Task prompt:
Output exactly the lines below from the one containing "The image size is (570, 430)." to the last line, both included. Omit pictures.

The input:
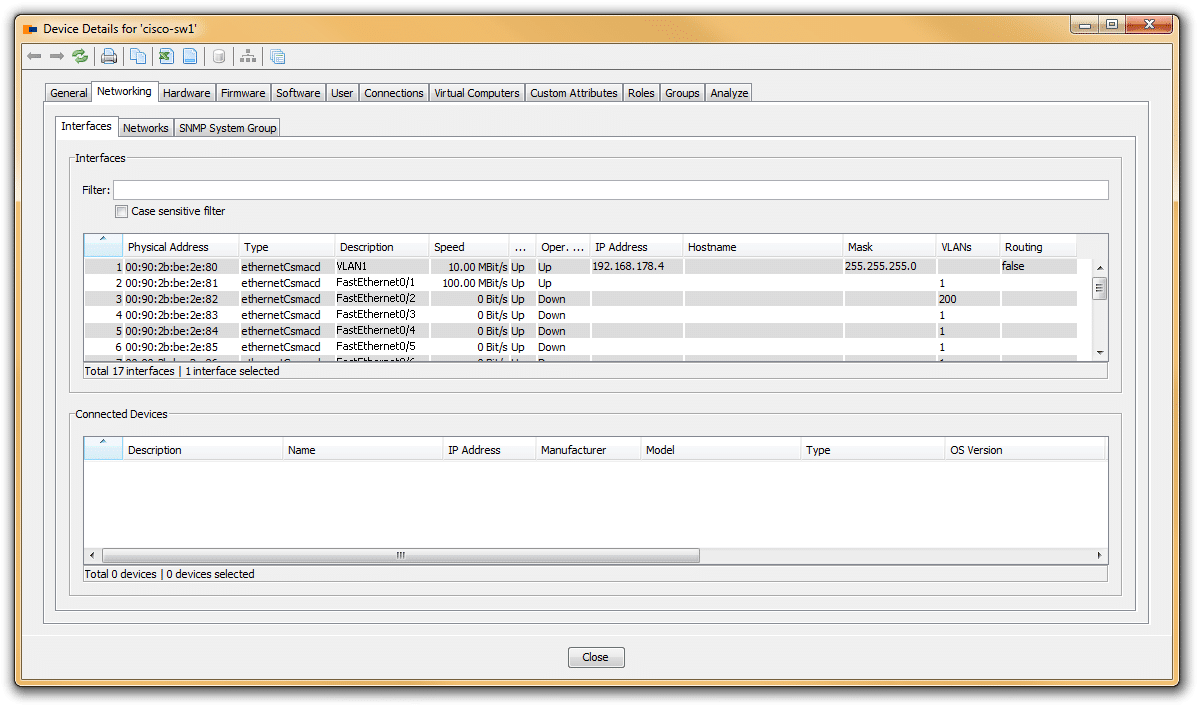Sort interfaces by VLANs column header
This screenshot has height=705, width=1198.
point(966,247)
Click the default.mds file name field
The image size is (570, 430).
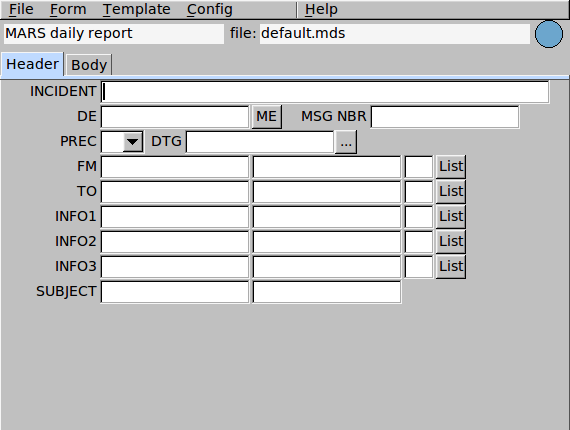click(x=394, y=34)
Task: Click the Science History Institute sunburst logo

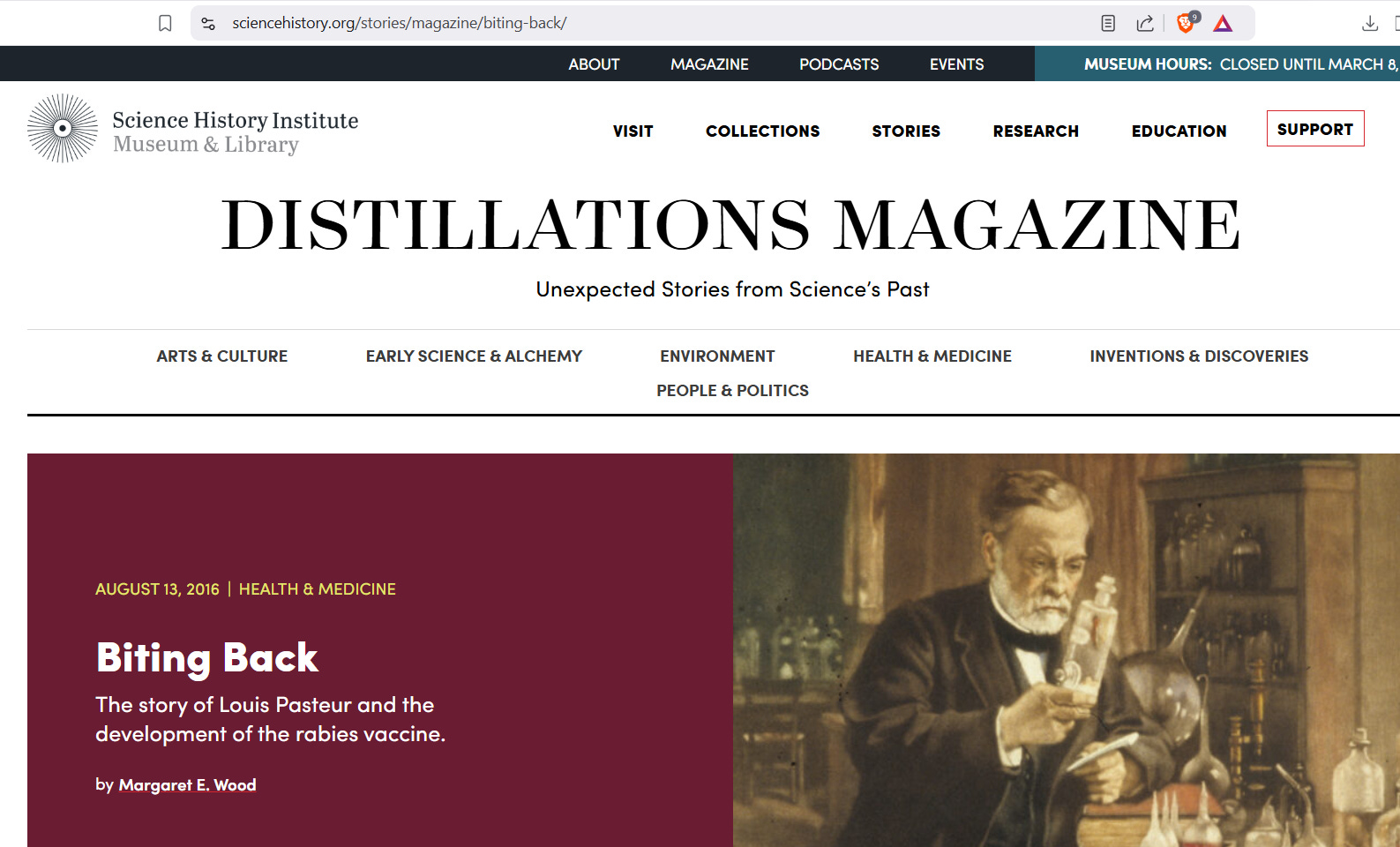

Your response:
The image size is (570, 430).
click(x=394, y=34)
Task: Click the Science History Institute sunburst logo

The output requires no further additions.